O bardzo popularniej w tym roku metodzie oszustwa "na OLX" pisaliśmy już kilkakrotnie. Do grona kilkorga oszukanych wcześniej rudzian dołączyła 31-latka. Kobieta sprzedawała szczotkę do włosów na OLX. Mechanizm wyglądał dokładnie tak samo, jak w poprzednich przypadkach. Na komunikatorze whatsupp napisała do niej osoba z pytaniem, czy dana aukcja jest jeszcze aktualna oraz, że chce zapłacić bezpiecznym przelewem. Link załączony do wiadomości przekierował rudziankę na stronę łudząco podobną do systemów płatności elektronicznych, gdzie musiała podać swoje dane, numer konta i zalogować się do banku.
- Niczego nie podejrzewając, kobieta wykonała krok po kroku polecenia ze strony.

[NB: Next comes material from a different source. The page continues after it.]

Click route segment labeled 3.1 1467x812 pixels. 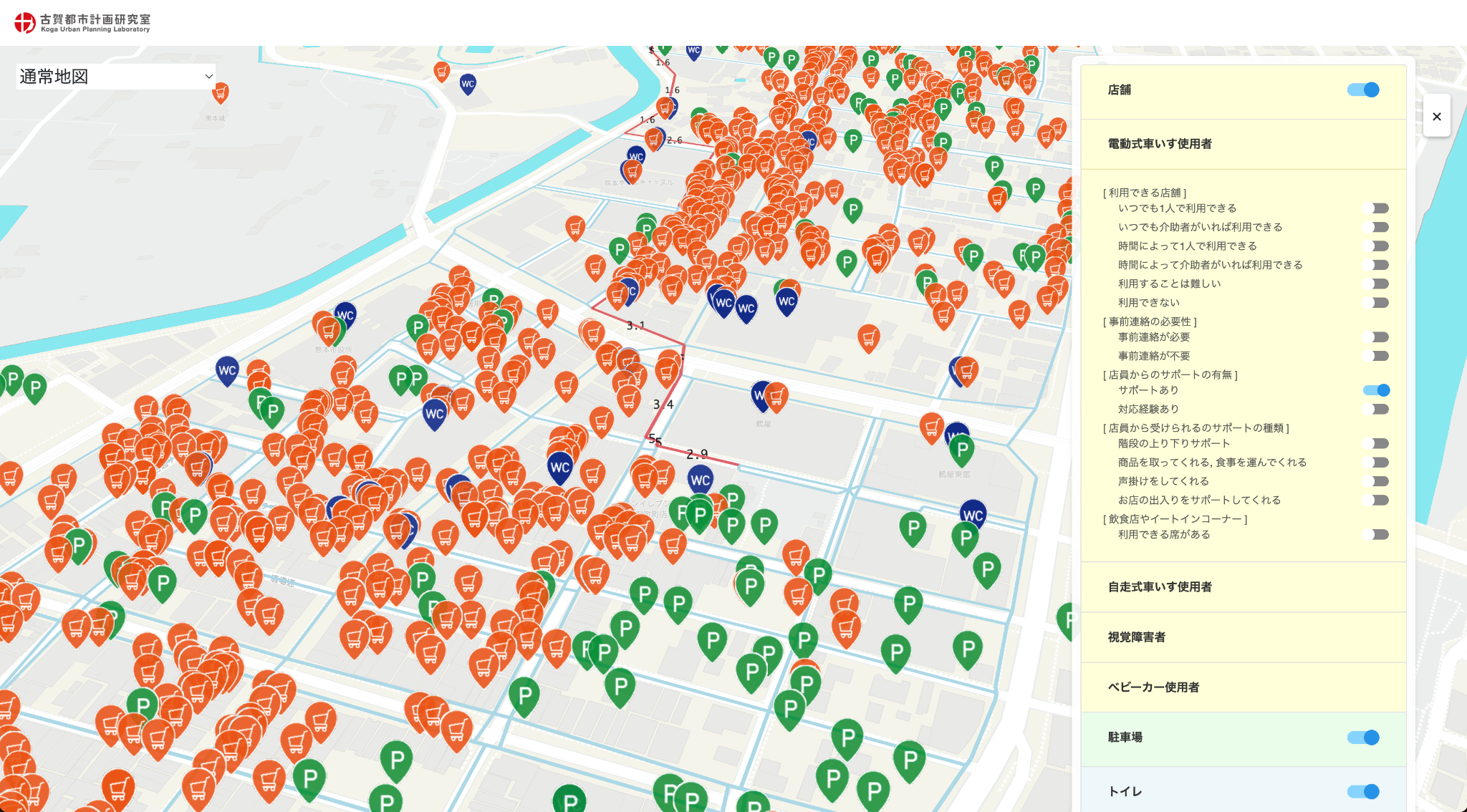click(x=635, y=325)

Niedługo później zorientowała się, że zamiast wpływu 20 - z jej konta zniknęło 2870 złotych - relacjonuje asp. szt. Arkadiusz Ciozak z Komendy Miejskiej Policji w Rudzie Śląskiej. - Niestety w obecnych czasach, gdy masowo korzystamy z zakupów w sieci, przestępcy zbierają żniwo wykorzystując nasz pośpiech, roztargnienie i brak czujności.

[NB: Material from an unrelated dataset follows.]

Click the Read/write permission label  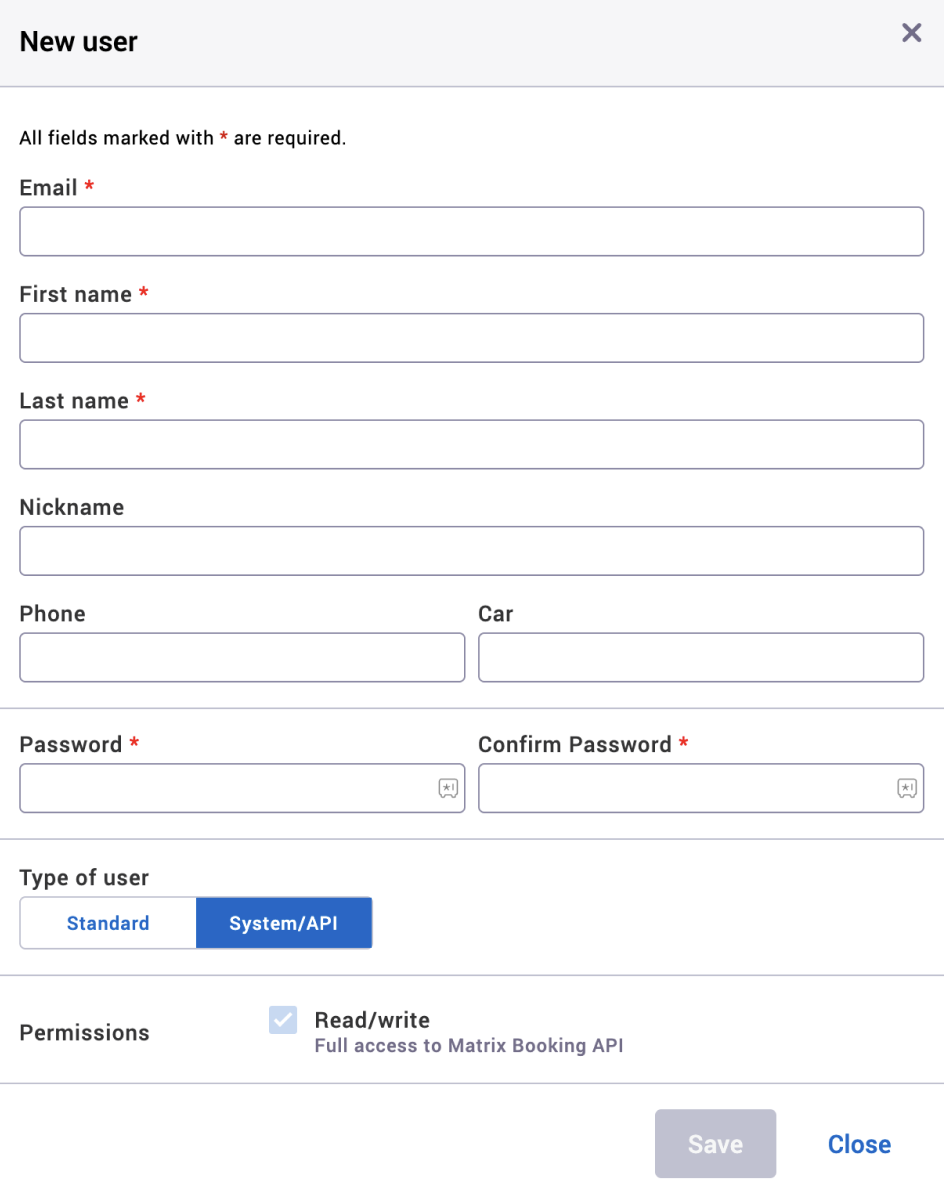372,1020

Przypominamy po raz kolejny, by uważać na popularne obecnie próby kradzieży pieniędzy w ten sposób. Najważniejsze, to nie wchodzić w link podany w wiadomości i nie podawać żadnych danych autoryzacyjnych do swojego banku. Jaka jest skala tego procederu, a tym samym łatwowierność ludzi - podsumował Związek Banków Polskich. Z raportu wynika, że w skali kraju oszuści otrzymują dostęp do kont Polaków co... 10 sekund.